Exercise task 1
Do these statements agree with the article on logos in advertising? Answer yes or no for each, and quote the deciding words of the article. (a) The author worked as a creative director at BBDO when FedEx was a client. (b) FedEx approved the campaign built around its logo. (c) The nickname given to FedEx's identity team referred to a Seinfeld character.
Exercise task 2
In the article on logos in advertising, which feature of the FedEx logo was the author's proposed campaign built on?
Exercise task 3
Continue the article on logos in advertising from its last sentence.

Article
Growth hacks in marketing & advertising.

By Gonzalo López Martí – Creative Director, etc. / LMMiami.com

  • When I started out in this biz roughly two decades ago, fooling around with a company logo was considered a quasi-mortal sin of bad taste.
  • A serious, unprofessional faux pas.
  • Utter sloppiness.
  • Or, worse, branding suicide.
  • Strict corporate identity guidelines were enforced.
  • Logos were sacred cows.
  • Lemme give you an example.
  • When FedEx was my client, during my stint as creative director with BBDO, I tried to sell them a campaign based on the concept that the concealed arrow in their logo could and should be used as a great visual device to play around with and convey multiple key brand attributes: speed, determination, strength, can-do attitude, positive thinking.
  • I thought it was a creative home run.
  • They begged to differ.
  • “They” being a team inside the company deemed by their peers the “brand Nazis”: a bunch of annoying sticklers and nitpickers devoted to protecting the FedEx corporate identity from any deviation.
  • Of course, the epithet was an allusion to Seinfeld’s character “The soup Nazi”.
  • By no means am I accusing FedEx’s employees of normalizing National Socialism or entertaining Third Reich sympathies.
  • They colloquially called them “brand Nazis” -behind their backs, needless to say- as a criticism, duh.
  • Because they were notoriously strict, dogmatic and authoritarian in their observance of “the rules”.
  • What rules were they talking about?

Available data
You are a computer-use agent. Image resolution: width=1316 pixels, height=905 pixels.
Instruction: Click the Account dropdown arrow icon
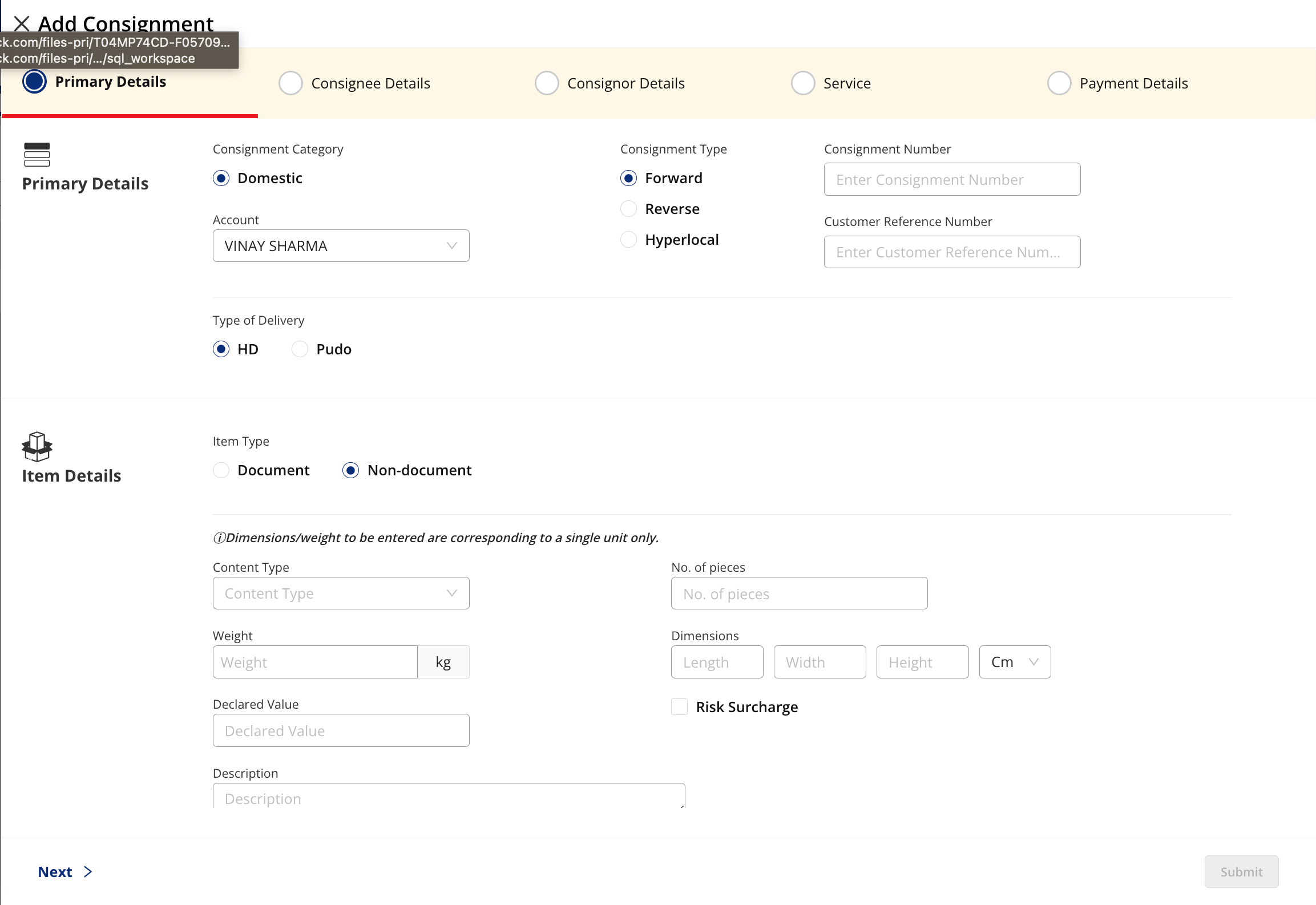pyautogui.click(x=451, y=246)

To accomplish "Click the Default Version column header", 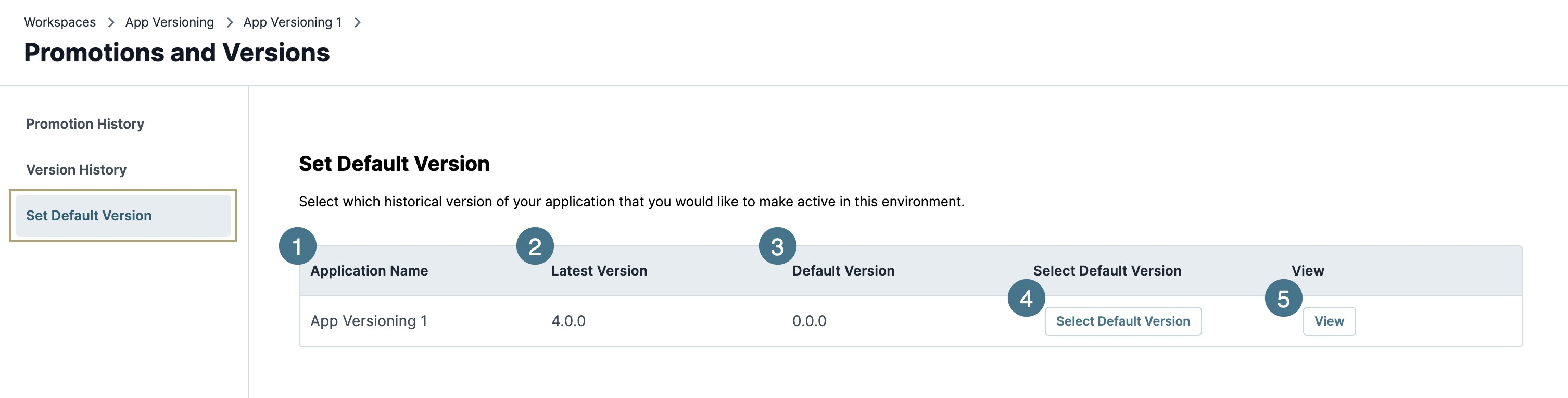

Task output 1
(a) Yes: "When FedEx was my client, during my stint as creative director with BBDO"
(b) No: "They begged to differ."
(c) Yes: "Of course, the epithet was an allusion to Seinfeld’s character “The soup Nazi”."

Task output 2
The concealed arrow in the logo.

Task output 3
  • Are there any rules in a quintessential nobody-knows-anything racket such as marketing, advertising & design?
  • Mind you, a lot of people in our industry still believe that handling a company logo and its applications demands an obsessive, militaristic and rigid mindset.
  • These garden variety pedants seem to have not noticed the fact that the most revered brand in the world, that’d be Google*, has happily tossed away their rulebook and decided to do the polar opposite.
  • According to Google, doodling with one’s logo can be a great way to generate buzz, traffic and, ultimately, to keep the brand alive.
  • Behold the Google doodle ( https://www.google.com/doodles/ ) the playful iteration of the Google logo that is roll out almost every single day to celebrate or commemorate something such as, say, the anniversary of Albert Einstein’s first enunciation of the theory of relativity.
  • Or St. Patrick’s Day.
  • You don’t expect Google to make decisions based on folly or whim, do you?
  • Those nerds holed up in the Mountain View, CA, mothership operate on big, diamond-hard data.
  • Which leads us, dear reader, to the headline of this column: the Google doodle is the very definition of a “growth hack”.
  • Loosely defined, “growth hacking” is the constant tweaking of a product and its marketing to find the sweet spot of maximum user engagement with minimum friction.
  • By definition, it is a never-ending process.
  • Living in Beta mode.
  • Perpetual AB testing.
  • The premise being that there always is room for improvement.
  • The presumption that perfection is impossible.
  • Remember the good old “if it ain’t broke don’t fix it”.
  • Well, for a growth hacker, nothing is not broke and nothing doesn’t need fixing.
  • Have you noticed that pretty much every single time you download an upgrade of an app to your mobile phone the logo changes?
  • Some very successful companies out there, such as Instagram or Uber, seem to have no qualms at giving their logos a periodical facelift.
  • Silicon Valley prides itself in breaking all the rules of strategy, marketing, design, engagement.
  • At laser speed, sometimes once a month.
  • Growth hacking.
  • To be continued next week.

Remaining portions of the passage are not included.